Last Updated 20 April 2015, 17:54 IST

It’s been called “America’s most ‘open’ secret”: According to the Bureau of Justice Statistics, around 80,000 women and men a year are sexually abused in American correctional facilities. That number is almost certainly subject to underreporting, through shame or a victim’s fear of retaliation. Overall, only 35 per cent of rapes and sexual assaults were reported to the police in 2010, and the rate of reporting in prisons is undoubtedly lower still.

To tackle the problem, Congress passed the Prison Rape Elimination Act, signed into law by President George W Bush in 2003. The way to eliminate sexual assault, lawmakers determined, was to make Department of Justice funding for correctional facilities conditional on states’ adoption of zero-tolerance policies toward sexual abuse of inmates.

Inmates would be screened to identify possible predators and victims. Prison procedures would ensure investigation of complaints by outside law enforcement. Correctional officers would be instructed about behaviour that constitutes sexual abuse. And abusers, whether inmates or guards, would be punished effectively.

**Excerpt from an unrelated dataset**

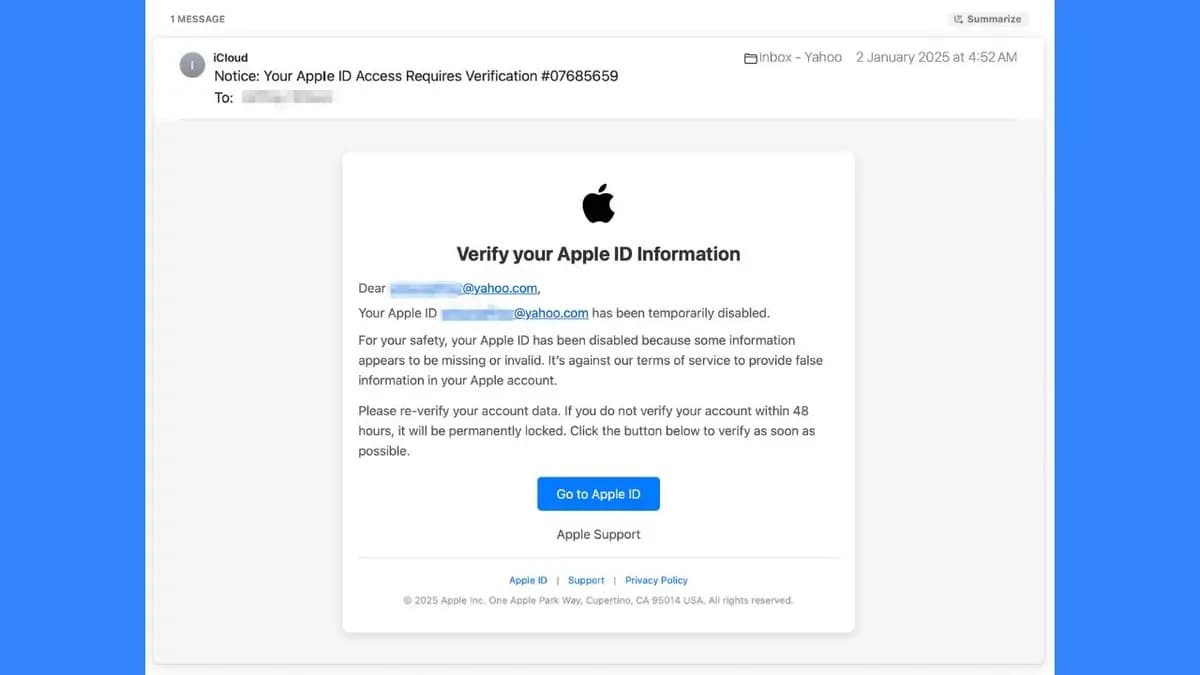
Task: Click the 1 MESSAGE header label
Action: [197, 18]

But only two states - New Hampshire and New Jersey - have fully complied with the act. Forty-seven states and territories have promised that they will do so. Using Justice Department data, the American Civil Liberties Union estimated that from 2003 to 2012, when the law’s standards were finalised, nearly 2 million inmates were sexually assaulted.

For its noncompliance, Texas is likely to lose just 5 per cent of federal funding for its state prisons, or about $800,000. It will still receive $15.2 million in federal grants even as inmates continue to be sexually assaulted. If Congress passes an amendment that Senator John Cornyn, Republican of Texas, proposed last year, the financial penalty for noncompliance will be removed altogether.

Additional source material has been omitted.